We’ve all experienced this before: You’re dressed and ready to go out for the night. You call your dog in from the yard and, oh joy, discover she has rolled in something so vile you can’t leave without bathing her.
Why does this happen now? Because she’s proudly displaying the doggie perfume she thought you would love!
Not so much, eh?
Here’s the 411 on why dogs insist on rolling in stinky stuff.
Doggie Psychology 101
There are probably as many theories about why Rover rolls as there are dog breeds. Dr. Stanley Coren says there are three basic theories but he buys only one of them:
- It’s a way to fight fleas and ticks – Dr. Coren says that anyone who believes parasites will abandon a stinking ship is nuts. Insects love the smell of decomposition so it may be as wacky a theory as hanging a pheromone bag to trap Japanese beetles. All you do is end up attracting more beetles.
- Sending a message via Western Dogma – This second theory is also a bit skewed. It states that dogs roll in smelly stuff to take the message of possible food back to its pack. But wild dogs tend not to go immediately back to where their buddy rolled to immediately chow down. Strike two.
- It’s all in the disguise — This third theory is the one that seems to make the most sense. It’s to disguise the dog smell. Back when most dogs were in the wild, they would disguise their scent in order to hunt more effectively.
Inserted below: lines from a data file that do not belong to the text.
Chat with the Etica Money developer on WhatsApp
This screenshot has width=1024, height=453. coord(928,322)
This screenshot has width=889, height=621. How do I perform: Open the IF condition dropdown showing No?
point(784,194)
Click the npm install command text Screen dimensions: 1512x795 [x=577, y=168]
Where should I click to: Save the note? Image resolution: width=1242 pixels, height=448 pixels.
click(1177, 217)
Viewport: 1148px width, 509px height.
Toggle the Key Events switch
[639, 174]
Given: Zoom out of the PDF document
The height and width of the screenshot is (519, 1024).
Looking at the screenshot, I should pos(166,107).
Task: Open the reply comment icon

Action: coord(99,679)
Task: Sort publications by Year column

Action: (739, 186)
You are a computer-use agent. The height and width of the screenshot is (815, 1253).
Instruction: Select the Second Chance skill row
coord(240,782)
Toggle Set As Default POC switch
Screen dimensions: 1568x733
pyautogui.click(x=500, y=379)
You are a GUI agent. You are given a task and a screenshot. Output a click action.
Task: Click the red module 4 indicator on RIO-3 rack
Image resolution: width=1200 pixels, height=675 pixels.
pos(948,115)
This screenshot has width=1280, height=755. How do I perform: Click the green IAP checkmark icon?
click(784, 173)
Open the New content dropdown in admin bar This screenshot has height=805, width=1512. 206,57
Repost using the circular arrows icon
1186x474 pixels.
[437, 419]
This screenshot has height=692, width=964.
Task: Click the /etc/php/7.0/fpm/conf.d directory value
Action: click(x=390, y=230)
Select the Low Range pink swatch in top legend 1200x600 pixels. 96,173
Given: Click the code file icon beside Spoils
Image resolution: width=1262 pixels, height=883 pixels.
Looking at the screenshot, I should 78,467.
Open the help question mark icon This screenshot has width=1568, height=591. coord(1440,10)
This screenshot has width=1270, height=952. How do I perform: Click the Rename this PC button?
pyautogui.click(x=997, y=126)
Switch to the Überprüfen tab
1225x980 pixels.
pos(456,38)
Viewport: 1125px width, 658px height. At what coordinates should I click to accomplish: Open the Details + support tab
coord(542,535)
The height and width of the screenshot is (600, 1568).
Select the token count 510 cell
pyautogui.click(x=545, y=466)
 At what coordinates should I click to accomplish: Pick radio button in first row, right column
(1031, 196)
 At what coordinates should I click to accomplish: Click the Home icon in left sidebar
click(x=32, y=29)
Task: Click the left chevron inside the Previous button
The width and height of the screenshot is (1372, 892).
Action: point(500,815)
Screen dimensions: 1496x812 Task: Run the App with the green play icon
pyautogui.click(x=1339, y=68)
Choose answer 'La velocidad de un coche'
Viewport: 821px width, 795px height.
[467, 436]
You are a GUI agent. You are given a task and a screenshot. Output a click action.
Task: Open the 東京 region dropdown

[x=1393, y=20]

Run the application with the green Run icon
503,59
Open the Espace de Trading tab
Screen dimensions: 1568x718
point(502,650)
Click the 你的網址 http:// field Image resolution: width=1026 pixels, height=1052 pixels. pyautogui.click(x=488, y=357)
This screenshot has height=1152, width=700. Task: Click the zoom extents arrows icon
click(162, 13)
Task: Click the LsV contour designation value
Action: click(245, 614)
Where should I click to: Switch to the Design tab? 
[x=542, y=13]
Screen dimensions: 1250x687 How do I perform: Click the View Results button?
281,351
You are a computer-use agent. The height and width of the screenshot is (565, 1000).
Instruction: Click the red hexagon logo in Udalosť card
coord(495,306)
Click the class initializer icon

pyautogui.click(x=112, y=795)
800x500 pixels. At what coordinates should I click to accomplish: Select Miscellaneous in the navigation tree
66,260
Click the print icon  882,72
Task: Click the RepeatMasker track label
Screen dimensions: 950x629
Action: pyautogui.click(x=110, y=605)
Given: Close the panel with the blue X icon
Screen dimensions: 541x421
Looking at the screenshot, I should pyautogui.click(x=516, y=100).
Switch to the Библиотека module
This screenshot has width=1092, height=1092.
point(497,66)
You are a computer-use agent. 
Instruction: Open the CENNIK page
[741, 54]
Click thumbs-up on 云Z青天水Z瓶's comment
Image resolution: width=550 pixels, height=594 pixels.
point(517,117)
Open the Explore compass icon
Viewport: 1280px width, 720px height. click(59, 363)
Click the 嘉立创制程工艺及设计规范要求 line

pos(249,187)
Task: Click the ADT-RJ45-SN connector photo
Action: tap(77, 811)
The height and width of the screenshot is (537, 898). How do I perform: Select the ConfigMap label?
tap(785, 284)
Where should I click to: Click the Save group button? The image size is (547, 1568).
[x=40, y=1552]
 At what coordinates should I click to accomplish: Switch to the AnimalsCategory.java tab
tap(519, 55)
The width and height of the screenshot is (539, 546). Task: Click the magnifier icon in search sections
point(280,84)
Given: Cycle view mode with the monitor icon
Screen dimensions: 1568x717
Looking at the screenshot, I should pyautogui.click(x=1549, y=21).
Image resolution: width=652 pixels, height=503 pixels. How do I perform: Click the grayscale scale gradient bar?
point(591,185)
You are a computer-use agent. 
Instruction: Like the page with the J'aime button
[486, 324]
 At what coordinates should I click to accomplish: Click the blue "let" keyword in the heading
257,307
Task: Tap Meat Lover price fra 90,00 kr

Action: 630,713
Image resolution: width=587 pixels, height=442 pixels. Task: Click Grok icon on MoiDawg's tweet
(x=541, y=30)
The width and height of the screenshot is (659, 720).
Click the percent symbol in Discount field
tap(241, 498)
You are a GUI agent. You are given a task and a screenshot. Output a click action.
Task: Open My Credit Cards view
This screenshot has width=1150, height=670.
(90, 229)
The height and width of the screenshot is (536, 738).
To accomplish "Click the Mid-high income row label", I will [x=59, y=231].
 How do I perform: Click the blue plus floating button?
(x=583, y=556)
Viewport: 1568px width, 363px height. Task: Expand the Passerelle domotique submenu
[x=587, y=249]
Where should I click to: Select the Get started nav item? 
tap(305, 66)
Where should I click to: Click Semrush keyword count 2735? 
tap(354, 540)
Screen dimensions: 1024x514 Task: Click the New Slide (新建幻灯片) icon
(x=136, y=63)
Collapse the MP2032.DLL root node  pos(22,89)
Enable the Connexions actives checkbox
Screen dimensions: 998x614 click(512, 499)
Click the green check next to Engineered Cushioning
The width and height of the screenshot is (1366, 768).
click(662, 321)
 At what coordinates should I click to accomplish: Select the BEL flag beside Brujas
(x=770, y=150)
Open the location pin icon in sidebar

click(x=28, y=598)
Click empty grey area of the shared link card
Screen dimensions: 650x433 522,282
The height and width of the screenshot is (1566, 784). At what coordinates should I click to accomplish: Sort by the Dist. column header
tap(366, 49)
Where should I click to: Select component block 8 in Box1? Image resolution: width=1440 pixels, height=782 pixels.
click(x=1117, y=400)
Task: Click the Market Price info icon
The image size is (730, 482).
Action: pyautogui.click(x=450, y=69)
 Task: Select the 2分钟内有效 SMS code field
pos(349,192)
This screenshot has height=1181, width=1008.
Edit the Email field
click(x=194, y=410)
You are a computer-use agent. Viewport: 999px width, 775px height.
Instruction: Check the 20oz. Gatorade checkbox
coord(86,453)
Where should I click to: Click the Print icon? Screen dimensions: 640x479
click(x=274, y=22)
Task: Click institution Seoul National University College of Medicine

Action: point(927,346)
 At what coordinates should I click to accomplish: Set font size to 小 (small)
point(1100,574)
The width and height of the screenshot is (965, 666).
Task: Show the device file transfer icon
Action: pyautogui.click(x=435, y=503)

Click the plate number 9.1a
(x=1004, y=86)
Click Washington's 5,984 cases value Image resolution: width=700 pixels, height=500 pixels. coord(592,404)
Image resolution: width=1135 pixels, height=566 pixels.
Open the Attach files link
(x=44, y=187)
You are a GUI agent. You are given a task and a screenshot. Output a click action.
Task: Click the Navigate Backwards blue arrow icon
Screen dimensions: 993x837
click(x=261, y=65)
This reason may be tied to scent marking that’s done with urine. You know that when you walk your dog, he or she may mark territory by depositing a small amount of urine either on the ground or up higher. This could also be over-marking where your dog is letting others know that they are top dog in the neighborhood pack.
How to Stop It
We wish there were a simple answer to stopping your BFF from rolling in dead fish guts or smelly carcasses but the simple answer is, you won’t.
Rolling in something smelly is as desirable to dogs as wearing perfume or cologne is to humans. The best thing you can do to keep your dog smelling nice is never let them off leash and when they do start to roll in something, try to prevent it.
Do a little detective work. Does she roll in something right after her bath? That may mean the shampoo has too much scent. Remember, your dog’s scent detectors are far more advanced than yours are. That floral scented shampoo you love can seem like Grandma’s overuse of Walgreen’s latest Eau de Toilette to your pooch. Get an unscented shampoo.
And never scold your dog for doing what comes naturally to him. No need to give him a complex about his choice of scent. Praise him with a treat and then a good hose off.